Perjalanan Pikiranku Akan Nilai Kemanusiaan Islam – Bunuhlah Mereka di Mana Saja

Posted on

Dan bunuhlah mereka di mana saja kamu jumpai mereka – QS 2:191

Malam itu saya menemukan hal baru, sebuah realitas yang jauh dari idealisme. Waktu itu sekitar tahun 2007, ketika baru awal-awalnya asyik ngeblog, saya secara tidak sengaja sampai pada sebuah blog. Membaca isi blog tersebut membuatku dadaku sesak dan berdebar.

“Bisa-bisanya orang nulis kaya gini, kejam,” dalam pikirku,

Sebagai siswa SMP lugu yang realitasnya hanya berputar pada lingkungan sekolah, tulisan-tulisan di blog tersebut membuatku kaget. Semua isi blog tersebut adalah melecehkan Islam, Allah dan Nabi Muhammad.

“Ini salah, saya harus membenarkannya,” Malam itu juga aku mendebat isi blog tersebut, kemudian pagi, kemudian siang, sampai aku sebarkan blog tersebut kepada teman-temanku waktu itu. Tidak ada hasil.

Pada akhirnya saya mendapat pengetauan baru, bahwa mereka benar-benar membenci Islam, sampai tidak sedikitpun memberi ruang untuk kompromi. Juga, pada akhirnya saya tahu, bahwa orang-orang seperti mereka cukup banyak, mungkin sejak internet mulai hadir di Indonesia. Sampai sekarang orang serperti mereka menjamur di internet, orang yang mungkin di dunia nyata kamu temukan baik, bisa jadi beda 180 derajat di Internet.

Nama forumnya faithfreedom, entah sekarang masih ada atau tidak, saya kurang peduli. Ketika memasuki forum tersebut saya seperti memasuki dunia yang asing, lagi horor. Semuanya membenci Islam dan menjelek-jelekan Islam. Semakin aku menelurusinya semakin aku takut, jika keimanan ini tergoncang. You know what? Saya heran meraka meramu opini mereka dengan dalil qur’an dan sunnah. Mereka menggambarkan Islam sebagai agama yang haus darah dan gila seks, semua digambarkan dengan dalil, sahih.

Tentu aku beranggapan bahwa, “ah, paling mereka cuma menyetir ayat dan hadits saja”

I’ve always been taught, bahwa perang dalam Islam hanya dilakukan ketika mereka diserang duluan. Dalam bahasa yang lebih baku, perang dalam islam adalah bersifat defensif, bukan ofensif.

But, that doesn’t happen.

Ketika sekitar tahun 2011 aku menemukan temanku mem-posting sebuah hadits,

“ketahuilah bahwa surga di bawah kilatan pedang”
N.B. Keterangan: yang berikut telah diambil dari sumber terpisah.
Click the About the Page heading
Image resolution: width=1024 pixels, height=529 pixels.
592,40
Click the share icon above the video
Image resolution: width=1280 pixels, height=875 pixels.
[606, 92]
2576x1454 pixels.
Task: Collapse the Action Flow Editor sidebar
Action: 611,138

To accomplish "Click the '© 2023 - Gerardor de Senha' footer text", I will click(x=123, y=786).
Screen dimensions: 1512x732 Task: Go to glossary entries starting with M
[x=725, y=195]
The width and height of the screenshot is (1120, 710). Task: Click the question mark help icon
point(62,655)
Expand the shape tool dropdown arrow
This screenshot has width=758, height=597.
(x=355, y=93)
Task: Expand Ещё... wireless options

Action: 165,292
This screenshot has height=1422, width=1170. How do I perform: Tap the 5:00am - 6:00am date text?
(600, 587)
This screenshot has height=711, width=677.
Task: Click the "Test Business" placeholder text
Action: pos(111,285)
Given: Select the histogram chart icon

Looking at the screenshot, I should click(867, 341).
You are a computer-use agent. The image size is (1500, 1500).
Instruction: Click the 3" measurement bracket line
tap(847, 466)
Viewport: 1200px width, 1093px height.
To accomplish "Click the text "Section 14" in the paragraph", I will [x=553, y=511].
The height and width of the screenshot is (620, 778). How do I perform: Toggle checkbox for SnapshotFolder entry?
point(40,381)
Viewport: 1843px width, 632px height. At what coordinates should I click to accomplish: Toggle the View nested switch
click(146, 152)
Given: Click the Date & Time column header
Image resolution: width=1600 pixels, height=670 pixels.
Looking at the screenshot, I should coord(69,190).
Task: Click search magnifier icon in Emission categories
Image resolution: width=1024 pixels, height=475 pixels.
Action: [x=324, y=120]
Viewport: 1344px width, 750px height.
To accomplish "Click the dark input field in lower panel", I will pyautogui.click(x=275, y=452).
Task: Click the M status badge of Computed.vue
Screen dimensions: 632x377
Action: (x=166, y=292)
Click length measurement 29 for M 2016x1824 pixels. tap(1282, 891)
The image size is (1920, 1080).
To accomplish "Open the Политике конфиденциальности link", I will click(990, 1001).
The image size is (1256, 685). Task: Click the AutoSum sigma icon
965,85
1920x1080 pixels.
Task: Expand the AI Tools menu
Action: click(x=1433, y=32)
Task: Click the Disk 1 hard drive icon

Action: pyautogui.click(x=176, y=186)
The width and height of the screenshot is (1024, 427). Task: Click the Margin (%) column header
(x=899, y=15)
Saya baru mendengar hadits tersebut seumur hdup saya, kulihat lagi ternyata perawinya Bukhari, berarti sahih.

Semua hal yang kubaca tersebut, dari faithfreedom sampai hadits tersebut, berakumulasi dan merubah pikiranku. Islam memang keras. Sebagai muslim kamu harus keras. Akui saja bahwa agamamu memang begitu.

Saya merasa bersalah karena saya berpikir berarti selama ini saya lembek dan pengecut. Dari situ saya mulai memberikan respect kepada siapa saja yang bersikap keras terhadap orang kafir. Saya selalu merasa inferior ketika menemukan orang-orang keras seperti itu di social media.

Secara tersirat aku berkesemipulan, perang dalam Islam juga bersifat ofensif. Jikalau ada pemberontakan terhadap pemerintah sekarang mereka adalah benar, karena pemerintahan sekarang kafir!!

Kehidupan pendidikan ku berlanjut ke Sekolah Tinggi Ekonomi Islam. Di sana aku mempelajari fiqih lebih mendalam. Sampai ketika aku mempelajari sebuah kaidah fiqih,

القاعدة العشرون: إذا تعارض ضرران دفع أخفهما.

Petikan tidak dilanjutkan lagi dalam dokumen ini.